Start of Dataset records

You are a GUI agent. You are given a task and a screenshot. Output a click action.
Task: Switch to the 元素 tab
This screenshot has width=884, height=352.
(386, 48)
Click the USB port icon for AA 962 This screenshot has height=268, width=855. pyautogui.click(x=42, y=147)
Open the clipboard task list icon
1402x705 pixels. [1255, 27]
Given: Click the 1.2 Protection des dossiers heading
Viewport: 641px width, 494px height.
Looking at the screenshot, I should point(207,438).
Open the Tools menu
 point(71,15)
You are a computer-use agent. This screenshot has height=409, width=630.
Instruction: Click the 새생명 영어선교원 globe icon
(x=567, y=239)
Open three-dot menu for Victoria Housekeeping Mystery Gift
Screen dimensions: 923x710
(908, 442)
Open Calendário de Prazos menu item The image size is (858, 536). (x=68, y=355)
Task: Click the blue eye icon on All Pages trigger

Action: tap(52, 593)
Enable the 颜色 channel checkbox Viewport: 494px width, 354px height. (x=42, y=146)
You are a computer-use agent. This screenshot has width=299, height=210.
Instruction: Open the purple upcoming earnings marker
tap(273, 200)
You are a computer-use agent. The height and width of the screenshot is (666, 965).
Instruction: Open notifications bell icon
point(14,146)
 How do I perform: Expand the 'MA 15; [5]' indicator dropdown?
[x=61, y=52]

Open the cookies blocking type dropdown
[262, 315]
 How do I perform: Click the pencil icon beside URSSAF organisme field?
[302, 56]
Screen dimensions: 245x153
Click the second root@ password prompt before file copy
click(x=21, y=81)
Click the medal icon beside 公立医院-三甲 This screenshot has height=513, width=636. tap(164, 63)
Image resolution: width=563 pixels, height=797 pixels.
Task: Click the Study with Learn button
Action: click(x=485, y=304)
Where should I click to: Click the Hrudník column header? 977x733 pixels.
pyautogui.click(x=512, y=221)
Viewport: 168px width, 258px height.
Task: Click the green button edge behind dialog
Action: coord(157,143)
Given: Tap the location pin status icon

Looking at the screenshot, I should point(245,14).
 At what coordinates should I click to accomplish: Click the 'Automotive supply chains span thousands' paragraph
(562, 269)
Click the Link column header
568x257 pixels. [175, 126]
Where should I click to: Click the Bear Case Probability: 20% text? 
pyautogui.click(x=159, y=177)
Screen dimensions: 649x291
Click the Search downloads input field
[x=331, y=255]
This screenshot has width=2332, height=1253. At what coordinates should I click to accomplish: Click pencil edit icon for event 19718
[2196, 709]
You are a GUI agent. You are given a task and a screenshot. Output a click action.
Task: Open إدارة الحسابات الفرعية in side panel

End of Dataset records

● The problem
Reproduce the entries exactly. Every word has to stay the same.

● Task output
You are a GUI agent. You are given a task and a screenshot. Output a click action.
Task: Switch to the 元素 tab
This screenshot has width=884, height=352.
(386, 48)
Click the USB port icon for AA 962 This screenshot has height=268, width=855. pyautogui.click(x=42, y=147)
Open the clipboard task list icon
1402x705 pixels. [1255, 27]
Given: Click the 1.2 Protection des dossiers heading
Viewport: 641px width, 494px height.
Looking at the screenshot, I should point(207,438).
Open the Tools menu
 point(71,15)
You are a computer-use agent. This screenshot has height=409, width=630.
Instruction: Click the 새생명 영어선교원 globe icon
(x=567, y=239)
Open three-dot menu for Victoria Housekeeping Mystery Gift
Screen dimensions: 923x710
(908, 442)
Open Calendário de Prazos menu item The image size is (858, 536). (x=68, y=355)
Task: Click the blue eye icon on All Pages trigger

Action: tap(52, 593)
Enable the 颜色 channel checkbox Viewport: 494px width, 354px height. (x=42, y=146)
You are a computer-use agent. This screenshot has width=299, height=210.
Instruction: Open the purple upcoming earnings marker
tap(273, 200)
You are a computer-use agent. The height and width of the screenshot is (666, 965).
Instruction: Open notifications bell icon
point(14,146)
 How do I perform: Expand the 'MA 15; [5]' indicator dropdown?
[x=61, y=52]

Open the cookies blocking type dropdown
[262, 315]
 How do I perform: Click the pencil icon beside URSSAF organisme field?
[302, 56]
Screen dimensions: 245x153
Click the second root@ password prompt before file copy
click(x=21, y=81)
Click the medal icon beside 公立医院-三甲 This screenshot has height=513, width=636. tap(164, 63)
Image resolution: width=563 pixels, height=797 pixels.
Task: Click the Study with Learn button
Action: click(x=485, y=304)
Where should I click to: Click the Hrudník column header? 977x733 pixels.
pyautogui.click(x=512, y=221)
Viewport: 168px width, 258px height.
Task: Click the green button edge behind dialog
Action: coord(157,143)
Given: Tap the location pin status icon

Looking at the screenshot, I should point(245,14).
 At what coordinates should I click to accomplish: Click the 'Automotive supply chains span thousands' paragraph
(562, 269)
Click the Link column header
568x257 pixels. [175, 126]
Where should I click to: Click the Bear Case Probability: 20% text? 
pyautogui.click(x=159, y=177)
Screen dimensions: 649x291
Click the Search downloads input field
[x=331, y=255]
This screenshot has width=2332, height=1253. At what coordinates should I click to accomplish: Click pencil edit icon for event 19718
[2196, 709]
You are a GUI agent. You are given a task and a screenshot. Output a click action.
Task: Open إدارة الحسابات الفرعية in side panel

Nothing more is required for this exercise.